After World War 2, the transnational eugenics movement was forced underground by the popularity of the human rights discourse, and pro-eugenics journals and organizations adopted new names. But eugenics never died out. While some eugenicists espoused the aims of Planned Parenthood and addressed questions of population quantity, celebrated scientists at the 1962 CIBA-sponsored London conference and 1998 UCLA ‘Engineering the human germline’ symposium advocated programmes of involuntary sterilization, human cloning, and genetic enhancement.
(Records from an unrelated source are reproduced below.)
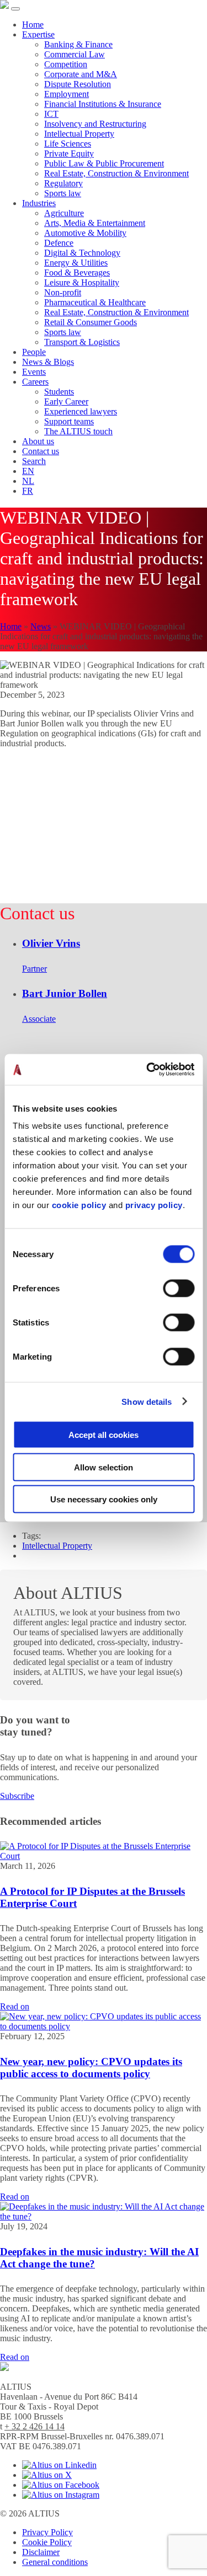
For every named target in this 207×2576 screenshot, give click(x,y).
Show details (146, 1401)
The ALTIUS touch (78, 431)
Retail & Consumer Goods (90, 322)
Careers (35, 381)
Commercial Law (74, 54)
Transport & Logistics (82, 342)
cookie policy (79, 1205)
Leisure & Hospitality (81, 282)
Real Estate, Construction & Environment (116, 173)
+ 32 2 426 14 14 (34, 2426)
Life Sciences (67, 143)
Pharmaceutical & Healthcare (95, 302)
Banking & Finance (78, 44)
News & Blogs (48, 362)
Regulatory (63, 183)
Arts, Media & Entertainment (94, 223)
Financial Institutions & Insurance (102, 104)
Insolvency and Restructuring (95, 123)
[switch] (178, 1288)
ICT (51, 113)
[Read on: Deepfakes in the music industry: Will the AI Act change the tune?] (103, 2216)
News (40, 626)
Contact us (40, 451)
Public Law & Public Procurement (104, 163)
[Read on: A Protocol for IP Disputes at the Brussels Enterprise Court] (103, 1856)
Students (59, 391)
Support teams (69, 421)
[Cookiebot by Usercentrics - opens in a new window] (147, 1070)
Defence (58, 242)
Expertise (38, 34)
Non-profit (62, 292)
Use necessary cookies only (103, 1499)
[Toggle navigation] (15, 8)
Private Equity (69, 153)
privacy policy (154, 1205)
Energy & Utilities (76, 262)
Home (33, 24)
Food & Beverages (77, 272)
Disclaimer (41, 2552)
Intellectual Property (79, 133)
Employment (66, 94)
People (34, 352)
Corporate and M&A (80, 74)
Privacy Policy (47, 2532)
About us (38, 441)
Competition (65, 64)
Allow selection (103, 1467)
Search (34, 461)
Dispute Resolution (77, 84)
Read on (14, 2006)
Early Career (66, 401)
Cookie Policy (47, 2542)
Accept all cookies (103, 1435)
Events (34, 371)
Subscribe (17, 1796)
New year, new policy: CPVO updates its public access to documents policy (91, 2067)
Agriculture (64, 213)
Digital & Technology (82, 252)
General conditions (55, 2562)
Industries (39, 203)
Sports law (62, 193)
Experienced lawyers (80, 411)
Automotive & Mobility (85, 233)
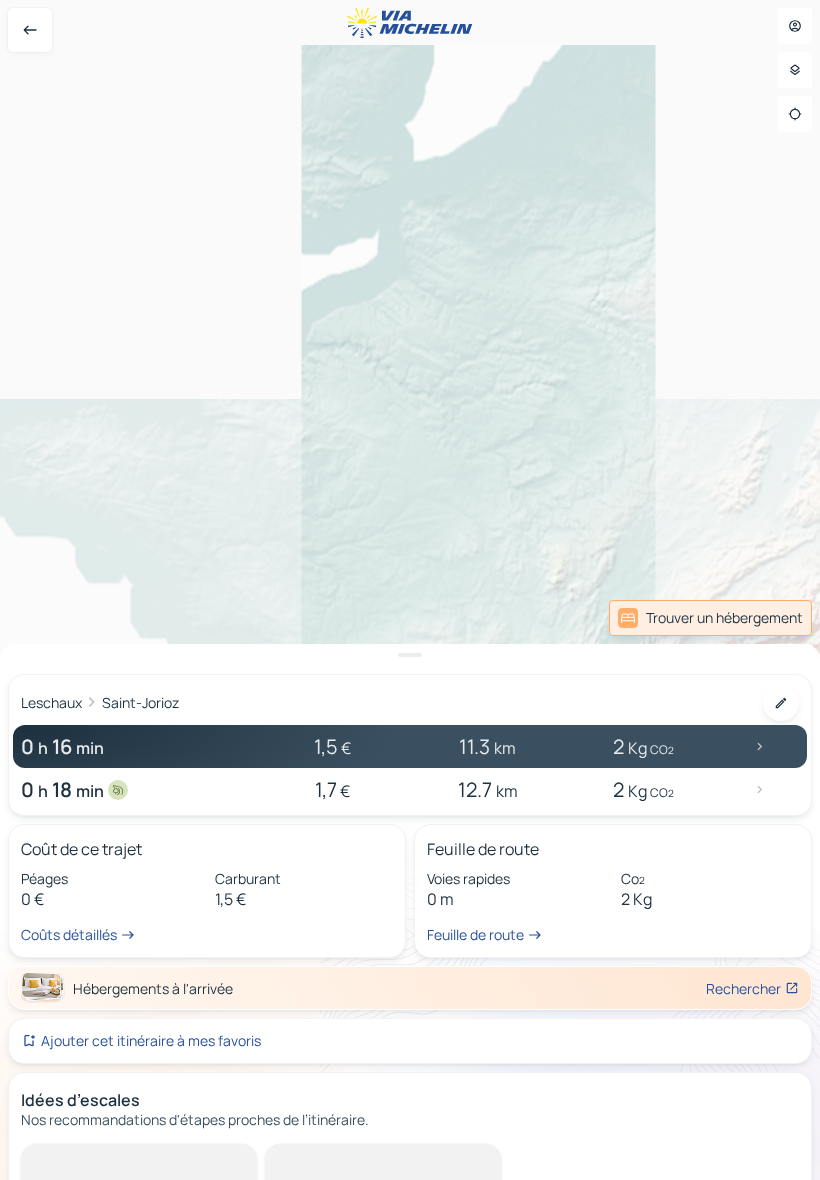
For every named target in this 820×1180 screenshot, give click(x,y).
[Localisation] (795, 114)
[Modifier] (781, 703)
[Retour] (30, 30)
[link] (710, 618)
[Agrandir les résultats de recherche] (410, 655)
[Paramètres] (795, 70)
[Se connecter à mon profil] (795, 26)
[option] (95, 1160)
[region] (410, 590)
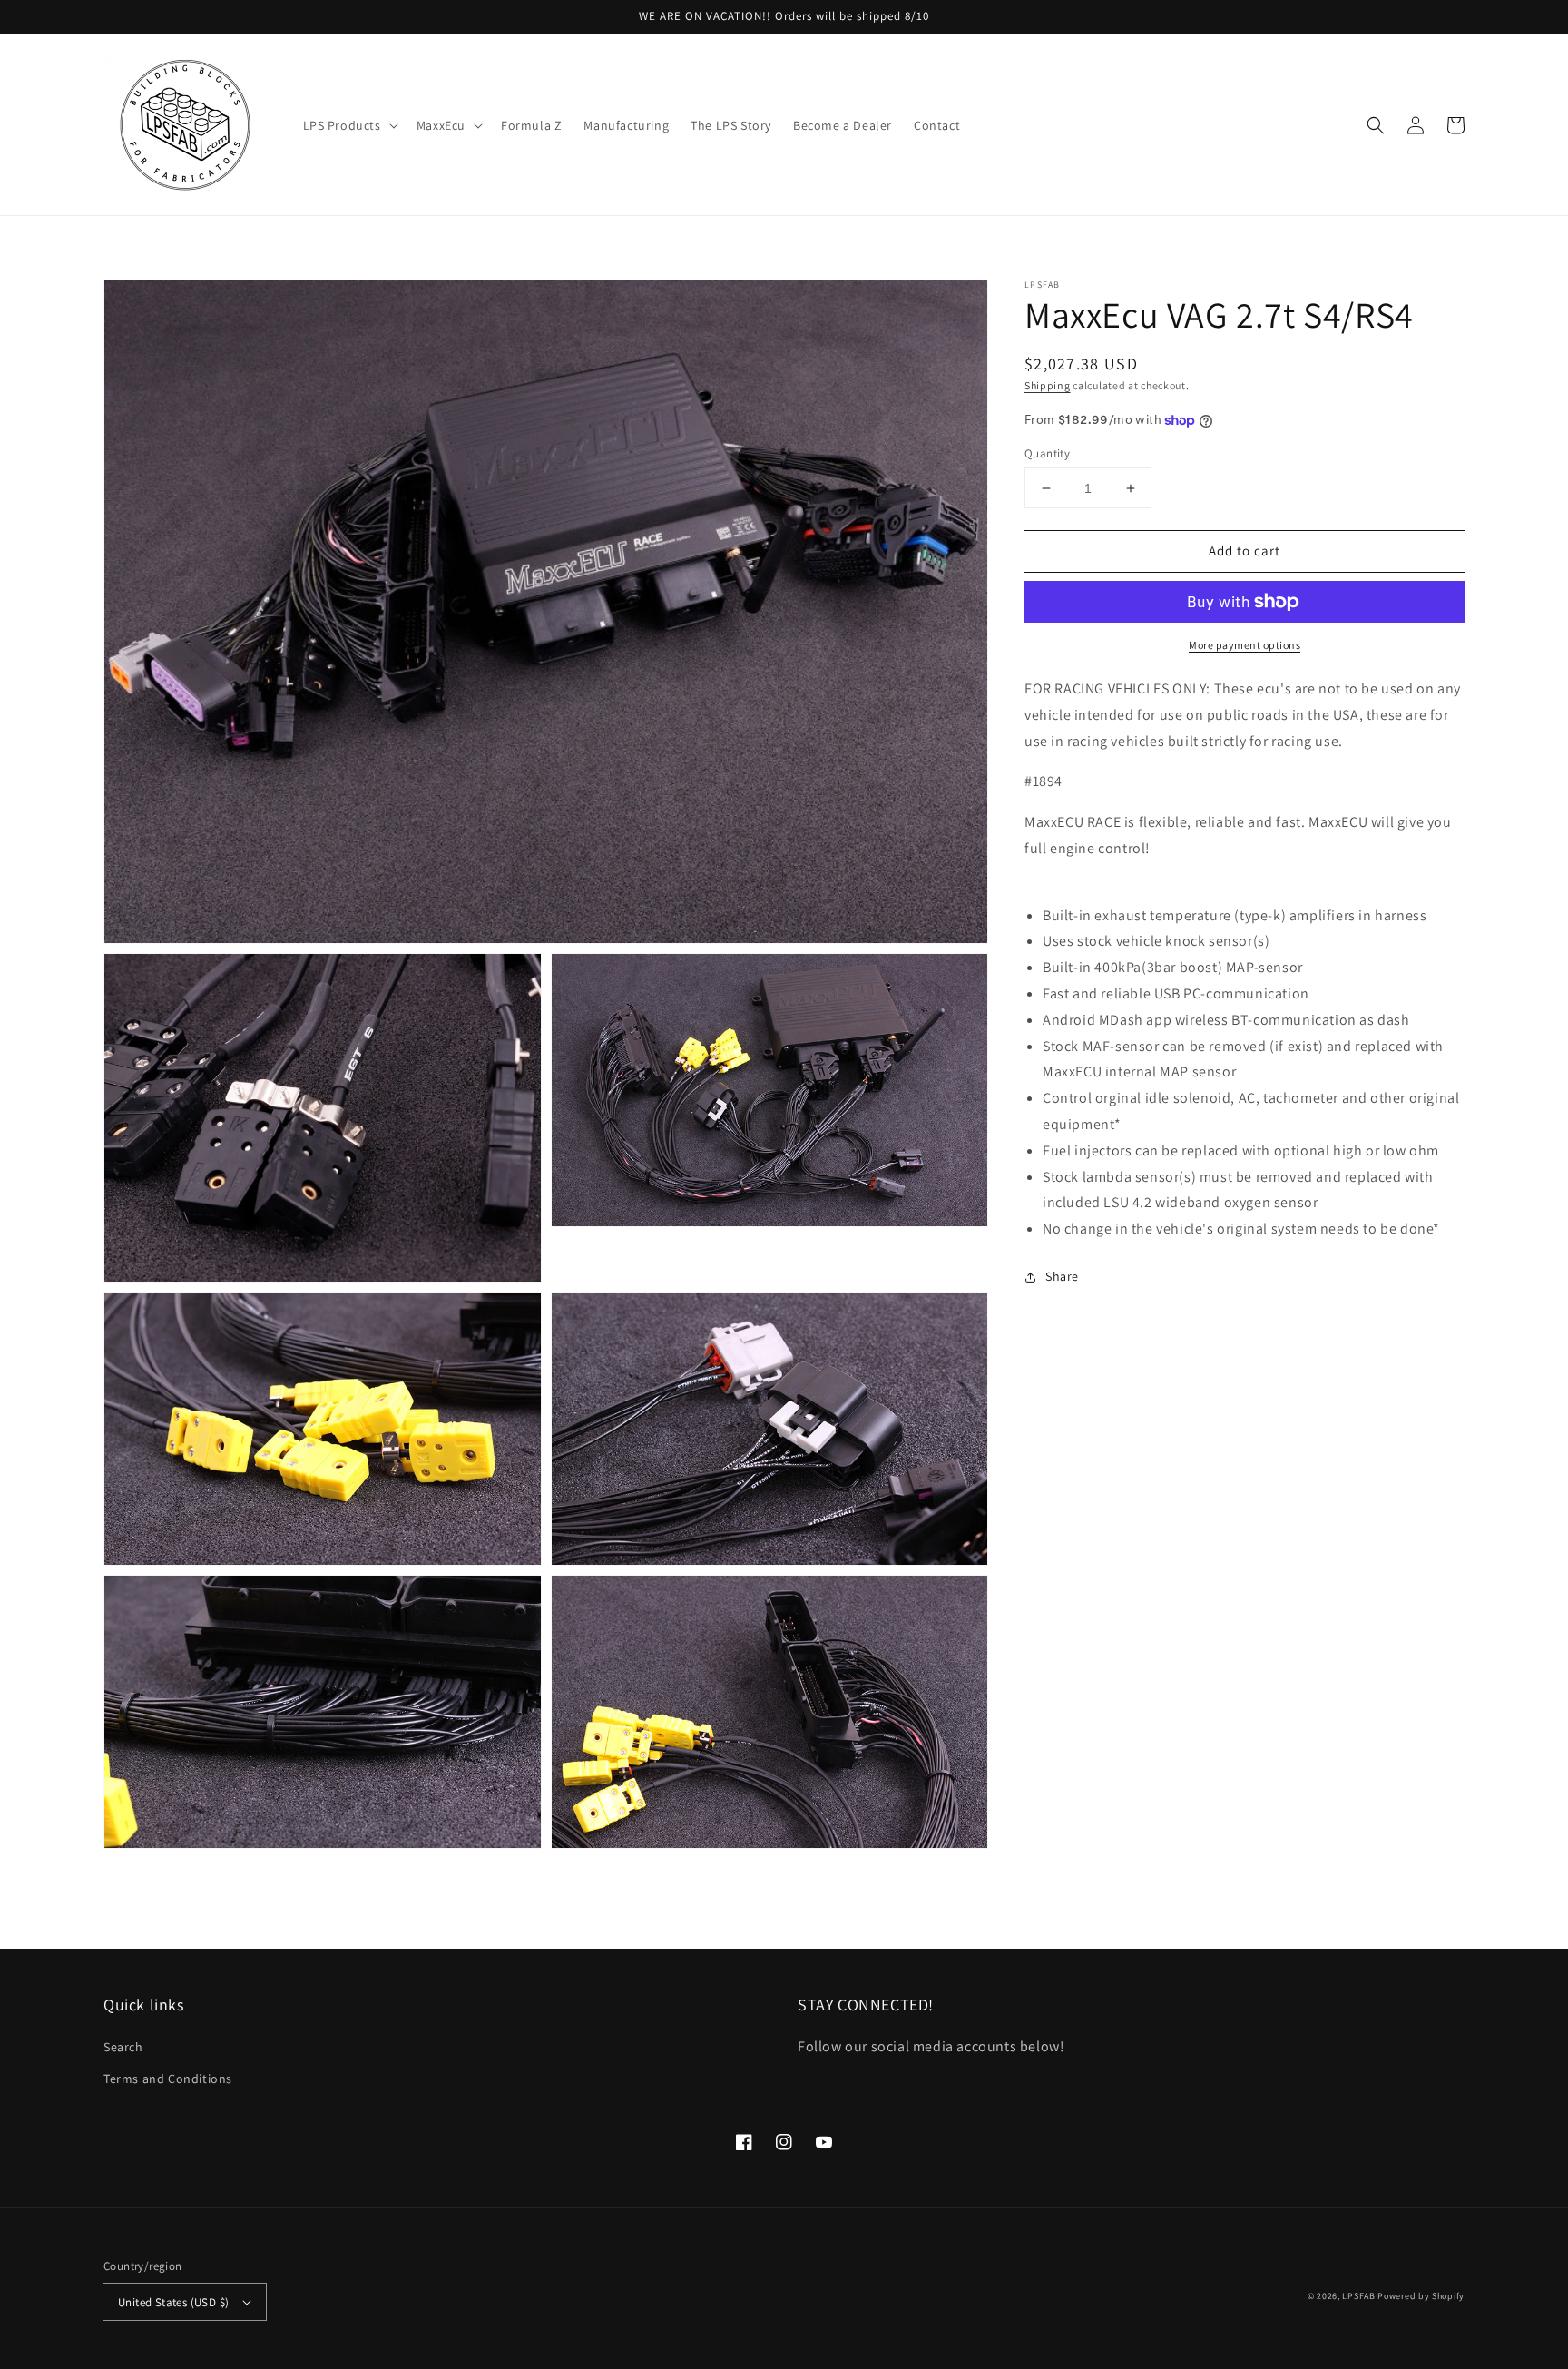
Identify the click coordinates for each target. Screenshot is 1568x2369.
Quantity (1047, 453)
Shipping (1047, 385)
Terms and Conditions (167, 2078)
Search (123, 2047)
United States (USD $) (173, 2302)
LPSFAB (1358, 2296)
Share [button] (1062, 1276)
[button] (349, 125)
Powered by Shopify (1421, 2296)
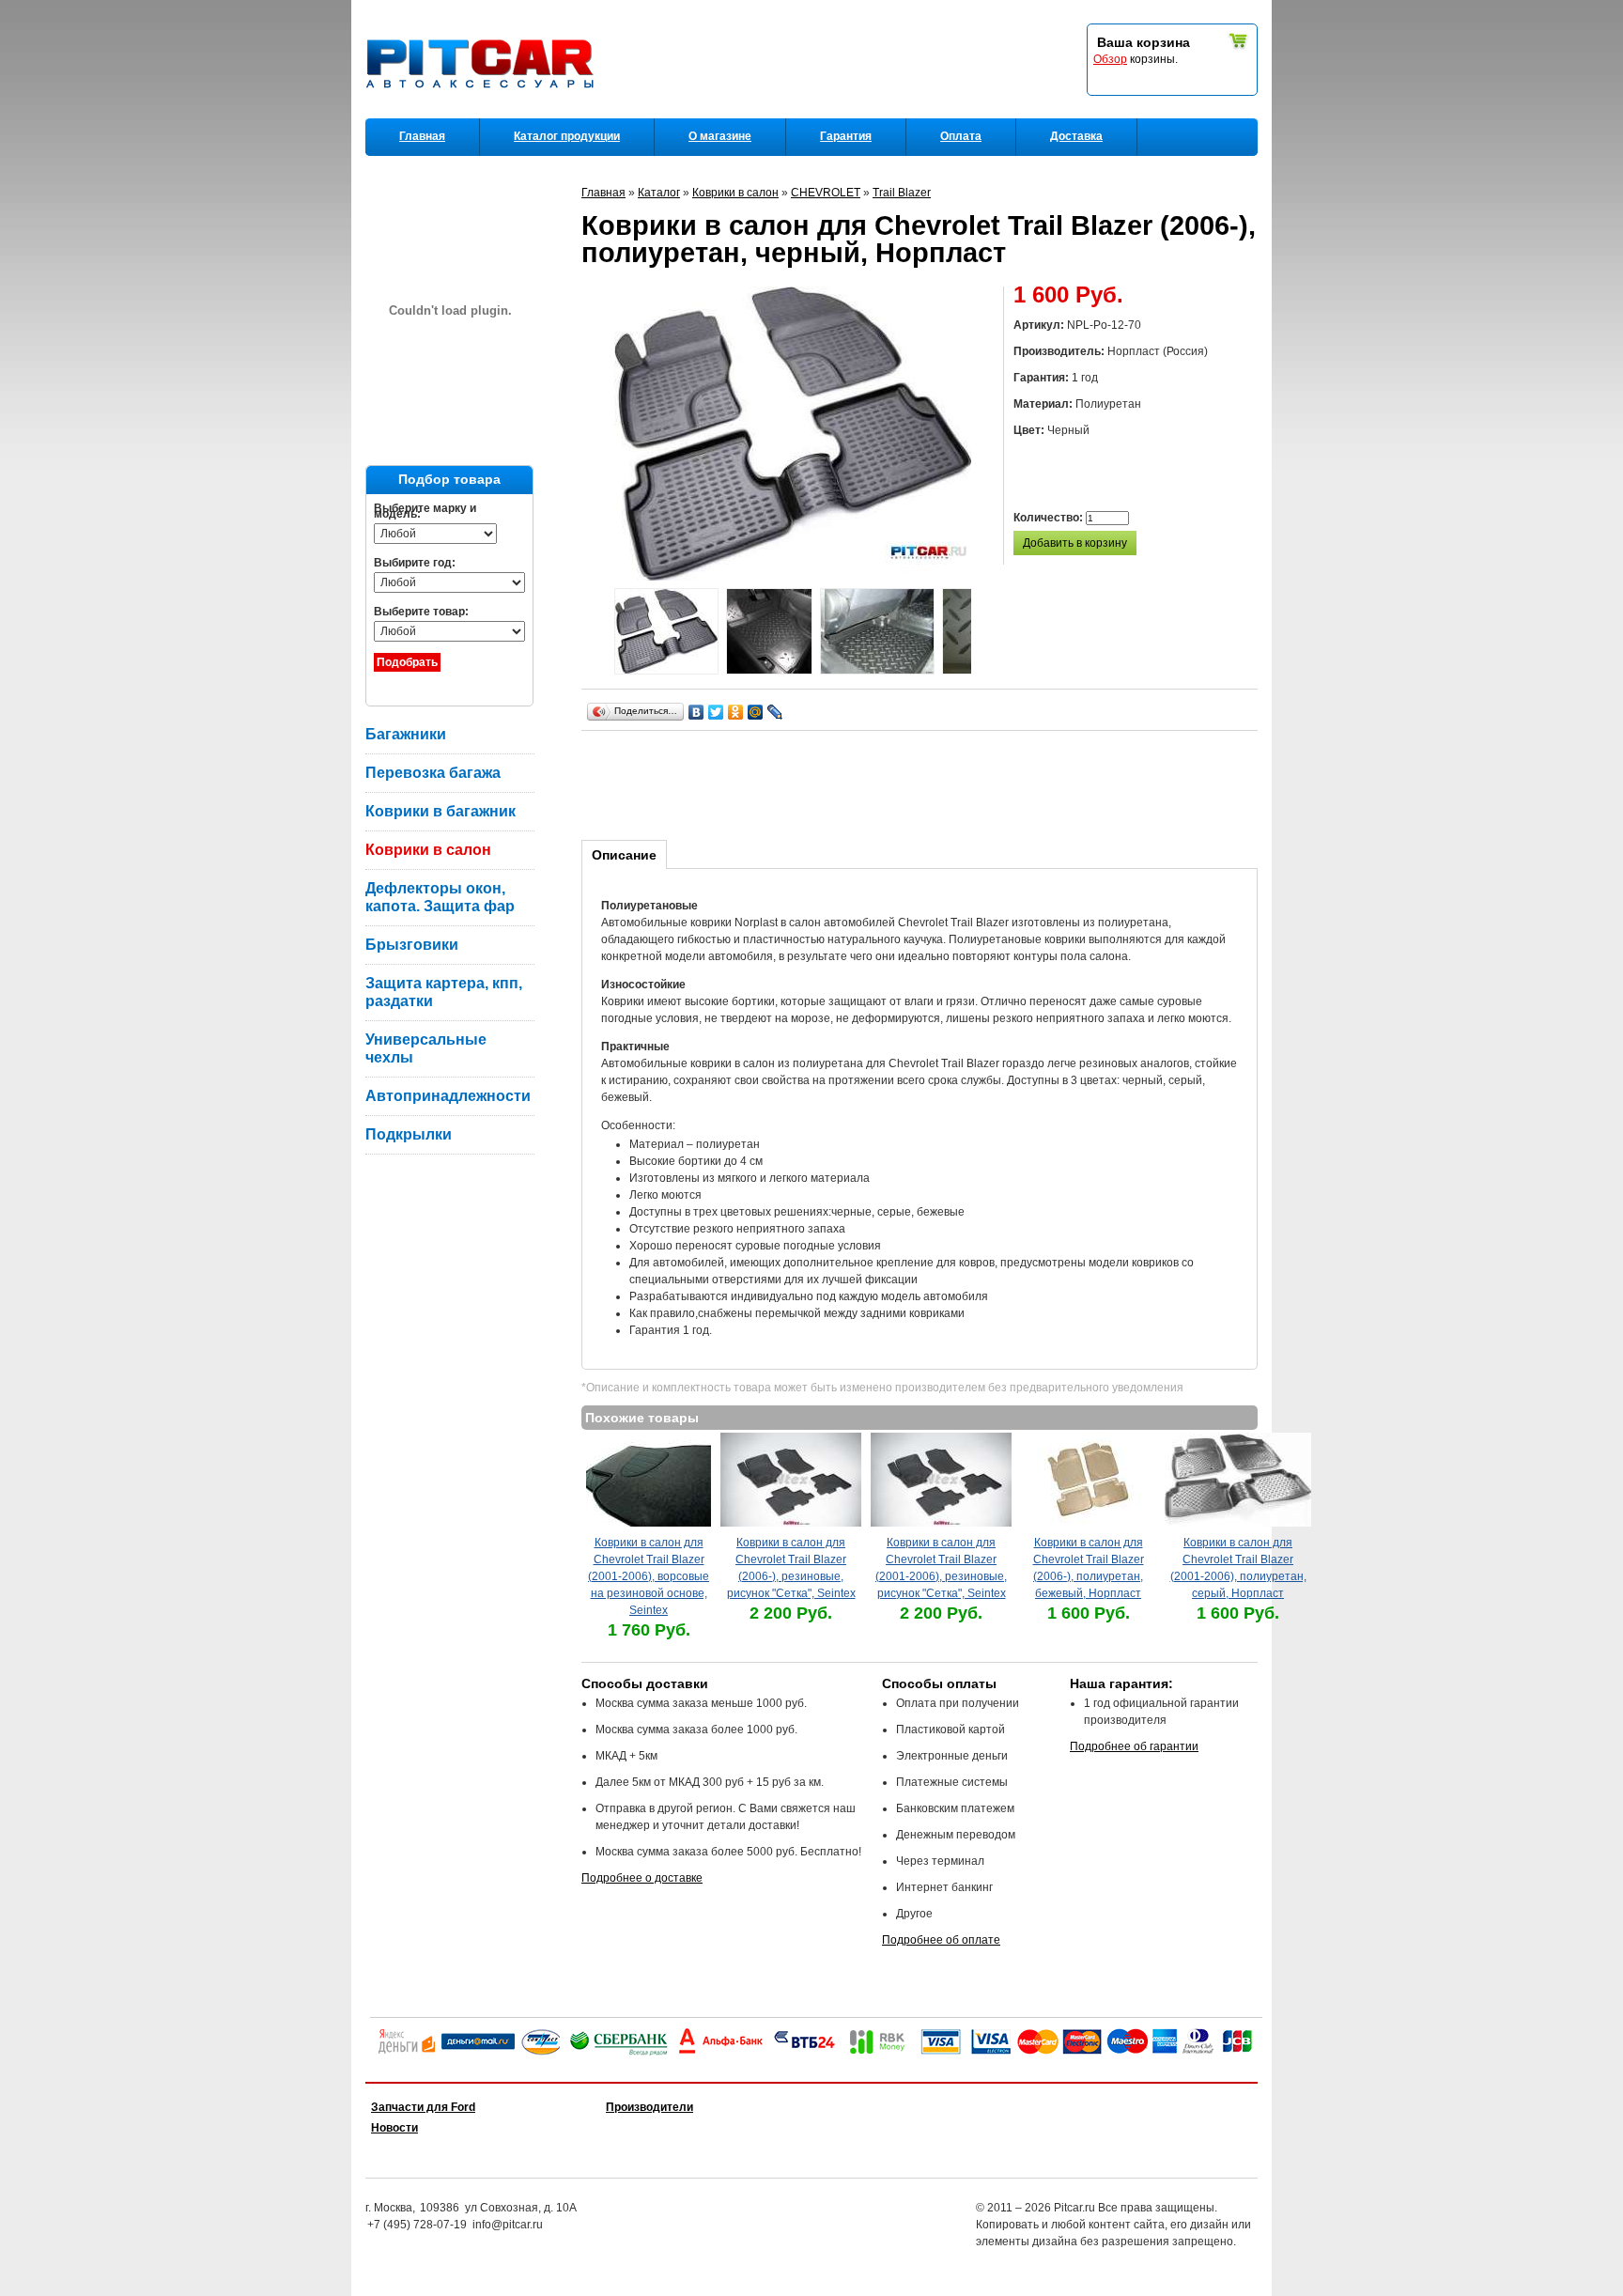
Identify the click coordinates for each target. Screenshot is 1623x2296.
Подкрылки (408, 1134)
Meanwhile, Singapore adopted incentives to support assortative mating among college graduates and voluntary sterilization among the poor and, in 1995, the Chinese ‘Maternal and Infant Health Law’ urged premarital certification of a healthy constitution, mostly targeting ethnic minorities and the rural population.

Western societies themselves are on the verge of a eugenics revival in the form of reprogenetics, germline engineering, and cloning, a trend which is indirectly reinforced by the courts’ recognition of wrongful birth and wrongful life claims, by the commodification of healthcare, by the diffusion of testing for genetic predispositions, and by the rhetoric of genetic responsibility, involving new forms of discrimination and exclusion.